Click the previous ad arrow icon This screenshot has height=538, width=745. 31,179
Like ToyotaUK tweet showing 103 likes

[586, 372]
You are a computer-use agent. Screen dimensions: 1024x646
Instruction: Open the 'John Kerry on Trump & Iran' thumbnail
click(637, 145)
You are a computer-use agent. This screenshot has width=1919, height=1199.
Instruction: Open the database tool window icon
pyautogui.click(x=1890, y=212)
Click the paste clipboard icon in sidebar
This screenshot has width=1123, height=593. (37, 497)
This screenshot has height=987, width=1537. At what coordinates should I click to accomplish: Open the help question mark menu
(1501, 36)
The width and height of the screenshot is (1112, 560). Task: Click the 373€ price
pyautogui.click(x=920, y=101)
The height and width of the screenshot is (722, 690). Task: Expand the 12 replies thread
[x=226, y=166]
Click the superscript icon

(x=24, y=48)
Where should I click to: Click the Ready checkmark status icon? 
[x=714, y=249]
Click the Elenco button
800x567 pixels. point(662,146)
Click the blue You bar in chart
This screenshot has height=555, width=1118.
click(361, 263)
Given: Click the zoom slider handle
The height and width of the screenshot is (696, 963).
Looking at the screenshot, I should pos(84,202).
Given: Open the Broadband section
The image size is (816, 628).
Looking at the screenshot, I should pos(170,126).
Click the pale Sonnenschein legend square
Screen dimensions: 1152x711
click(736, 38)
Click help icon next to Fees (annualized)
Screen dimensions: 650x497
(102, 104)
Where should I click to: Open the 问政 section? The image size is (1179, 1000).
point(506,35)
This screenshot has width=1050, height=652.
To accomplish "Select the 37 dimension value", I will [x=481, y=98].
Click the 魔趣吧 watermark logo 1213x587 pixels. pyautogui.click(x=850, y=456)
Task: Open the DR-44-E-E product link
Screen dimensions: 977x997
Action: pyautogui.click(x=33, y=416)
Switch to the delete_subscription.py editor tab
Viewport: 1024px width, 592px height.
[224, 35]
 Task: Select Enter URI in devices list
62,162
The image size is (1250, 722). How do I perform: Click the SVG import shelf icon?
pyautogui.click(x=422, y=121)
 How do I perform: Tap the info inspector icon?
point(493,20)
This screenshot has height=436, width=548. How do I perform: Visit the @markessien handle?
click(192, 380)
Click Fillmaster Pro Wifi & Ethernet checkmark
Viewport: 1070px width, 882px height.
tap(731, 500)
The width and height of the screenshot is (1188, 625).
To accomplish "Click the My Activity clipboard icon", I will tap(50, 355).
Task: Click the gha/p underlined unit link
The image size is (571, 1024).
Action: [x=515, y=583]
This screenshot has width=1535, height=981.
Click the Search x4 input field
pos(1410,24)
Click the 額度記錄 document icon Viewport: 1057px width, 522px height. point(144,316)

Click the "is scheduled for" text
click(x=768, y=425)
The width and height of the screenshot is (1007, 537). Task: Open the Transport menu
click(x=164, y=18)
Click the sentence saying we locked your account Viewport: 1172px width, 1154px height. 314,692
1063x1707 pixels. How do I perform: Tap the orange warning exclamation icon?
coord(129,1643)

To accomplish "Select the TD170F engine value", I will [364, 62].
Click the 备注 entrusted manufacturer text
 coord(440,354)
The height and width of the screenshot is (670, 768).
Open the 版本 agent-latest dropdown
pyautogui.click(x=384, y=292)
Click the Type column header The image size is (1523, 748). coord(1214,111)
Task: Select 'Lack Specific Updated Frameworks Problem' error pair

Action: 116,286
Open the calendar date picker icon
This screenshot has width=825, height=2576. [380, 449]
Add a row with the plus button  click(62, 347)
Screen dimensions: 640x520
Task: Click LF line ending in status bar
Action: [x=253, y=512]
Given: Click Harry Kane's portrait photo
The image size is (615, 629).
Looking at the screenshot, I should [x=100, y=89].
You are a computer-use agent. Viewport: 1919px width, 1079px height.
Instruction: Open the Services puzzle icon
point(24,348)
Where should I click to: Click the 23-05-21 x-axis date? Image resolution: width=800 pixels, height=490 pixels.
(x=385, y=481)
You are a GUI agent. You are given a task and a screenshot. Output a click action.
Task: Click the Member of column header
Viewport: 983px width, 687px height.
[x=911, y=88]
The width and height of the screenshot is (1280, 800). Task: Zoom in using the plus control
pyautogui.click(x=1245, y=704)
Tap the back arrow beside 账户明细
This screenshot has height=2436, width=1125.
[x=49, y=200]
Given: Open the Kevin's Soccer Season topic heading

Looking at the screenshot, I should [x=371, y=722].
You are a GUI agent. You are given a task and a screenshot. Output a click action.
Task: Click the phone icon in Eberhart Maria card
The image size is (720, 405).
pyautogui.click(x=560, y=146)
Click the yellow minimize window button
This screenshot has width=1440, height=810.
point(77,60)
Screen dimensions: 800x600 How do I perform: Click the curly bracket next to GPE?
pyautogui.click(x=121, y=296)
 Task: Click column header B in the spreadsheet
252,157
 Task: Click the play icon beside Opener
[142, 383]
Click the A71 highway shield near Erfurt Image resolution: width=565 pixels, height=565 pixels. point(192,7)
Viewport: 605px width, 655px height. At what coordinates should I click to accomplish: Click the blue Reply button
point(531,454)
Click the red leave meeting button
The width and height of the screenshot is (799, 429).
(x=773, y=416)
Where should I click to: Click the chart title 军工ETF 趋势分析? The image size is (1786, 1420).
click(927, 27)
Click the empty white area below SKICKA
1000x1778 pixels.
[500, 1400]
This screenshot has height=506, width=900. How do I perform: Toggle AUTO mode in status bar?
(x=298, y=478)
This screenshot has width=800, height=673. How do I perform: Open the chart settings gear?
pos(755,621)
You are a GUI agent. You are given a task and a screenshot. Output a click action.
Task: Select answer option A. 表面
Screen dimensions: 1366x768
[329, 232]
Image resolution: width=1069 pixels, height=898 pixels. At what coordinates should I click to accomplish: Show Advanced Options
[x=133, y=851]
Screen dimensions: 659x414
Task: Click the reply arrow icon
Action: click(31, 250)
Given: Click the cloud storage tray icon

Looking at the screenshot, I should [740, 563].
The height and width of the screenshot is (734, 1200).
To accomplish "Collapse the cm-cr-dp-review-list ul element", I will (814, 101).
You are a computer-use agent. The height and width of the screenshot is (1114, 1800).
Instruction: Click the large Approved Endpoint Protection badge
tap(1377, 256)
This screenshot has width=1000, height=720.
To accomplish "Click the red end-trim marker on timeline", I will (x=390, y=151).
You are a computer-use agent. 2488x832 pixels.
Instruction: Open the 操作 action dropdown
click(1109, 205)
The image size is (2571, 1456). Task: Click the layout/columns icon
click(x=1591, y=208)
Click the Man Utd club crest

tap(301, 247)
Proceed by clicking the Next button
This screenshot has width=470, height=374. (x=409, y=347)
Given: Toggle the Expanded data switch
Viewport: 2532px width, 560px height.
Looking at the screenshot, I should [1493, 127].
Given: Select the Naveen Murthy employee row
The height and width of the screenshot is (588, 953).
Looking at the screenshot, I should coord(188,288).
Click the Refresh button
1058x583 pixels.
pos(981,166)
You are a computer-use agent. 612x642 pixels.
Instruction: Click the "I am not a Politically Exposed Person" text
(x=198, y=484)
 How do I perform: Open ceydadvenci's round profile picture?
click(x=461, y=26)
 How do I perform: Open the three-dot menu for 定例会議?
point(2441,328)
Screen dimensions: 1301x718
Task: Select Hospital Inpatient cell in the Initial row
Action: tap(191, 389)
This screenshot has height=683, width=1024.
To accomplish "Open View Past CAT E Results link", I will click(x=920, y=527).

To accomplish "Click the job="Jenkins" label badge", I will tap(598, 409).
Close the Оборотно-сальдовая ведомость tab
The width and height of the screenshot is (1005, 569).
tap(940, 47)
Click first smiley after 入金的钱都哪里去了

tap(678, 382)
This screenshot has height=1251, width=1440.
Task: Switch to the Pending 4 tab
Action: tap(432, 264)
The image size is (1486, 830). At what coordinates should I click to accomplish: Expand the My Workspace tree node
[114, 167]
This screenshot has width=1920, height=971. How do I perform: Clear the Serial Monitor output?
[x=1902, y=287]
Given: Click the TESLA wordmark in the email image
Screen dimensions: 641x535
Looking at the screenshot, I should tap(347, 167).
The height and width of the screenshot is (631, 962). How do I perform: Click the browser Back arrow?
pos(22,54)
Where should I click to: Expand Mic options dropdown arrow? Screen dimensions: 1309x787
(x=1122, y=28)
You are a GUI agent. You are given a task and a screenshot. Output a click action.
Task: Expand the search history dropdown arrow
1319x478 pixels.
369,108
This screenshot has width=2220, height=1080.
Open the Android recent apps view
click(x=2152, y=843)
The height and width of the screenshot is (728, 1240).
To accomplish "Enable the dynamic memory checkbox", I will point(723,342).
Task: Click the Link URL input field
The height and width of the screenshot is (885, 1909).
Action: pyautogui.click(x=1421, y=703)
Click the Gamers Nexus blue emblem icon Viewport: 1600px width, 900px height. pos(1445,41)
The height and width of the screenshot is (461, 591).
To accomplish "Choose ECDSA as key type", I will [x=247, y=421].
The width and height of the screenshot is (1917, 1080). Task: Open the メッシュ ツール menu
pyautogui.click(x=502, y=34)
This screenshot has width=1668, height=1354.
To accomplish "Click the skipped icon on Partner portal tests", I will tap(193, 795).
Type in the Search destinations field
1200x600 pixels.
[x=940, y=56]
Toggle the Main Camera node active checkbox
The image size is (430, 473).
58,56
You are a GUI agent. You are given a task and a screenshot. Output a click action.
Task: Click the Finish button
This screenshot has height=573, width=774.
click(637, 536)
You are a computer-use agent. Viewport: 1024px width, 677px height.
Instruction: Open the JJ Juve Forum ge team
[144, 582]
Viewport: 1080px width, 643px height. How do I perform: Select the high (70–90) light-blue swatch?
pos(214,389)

= = = = = = =

#### [EXERCISE BRIEF]
From the records above, quote only the lines running from the line with "1063x1707 pixels. How" to the line with "The height and width of the screenshot is (670, 768).", both lines included.

#### [SOLUTION TO THIS TASK]
1063x1707 pixels. How do I perform: Tap the orange warning exclamation icon?
coord(129,1643)

To accomplish "Select the TD170F engine value", I will [364, 62].
Click the 备注 entrusted manufacturer text
 coord(440,354)
The height and width of the screenshot is (670, 768).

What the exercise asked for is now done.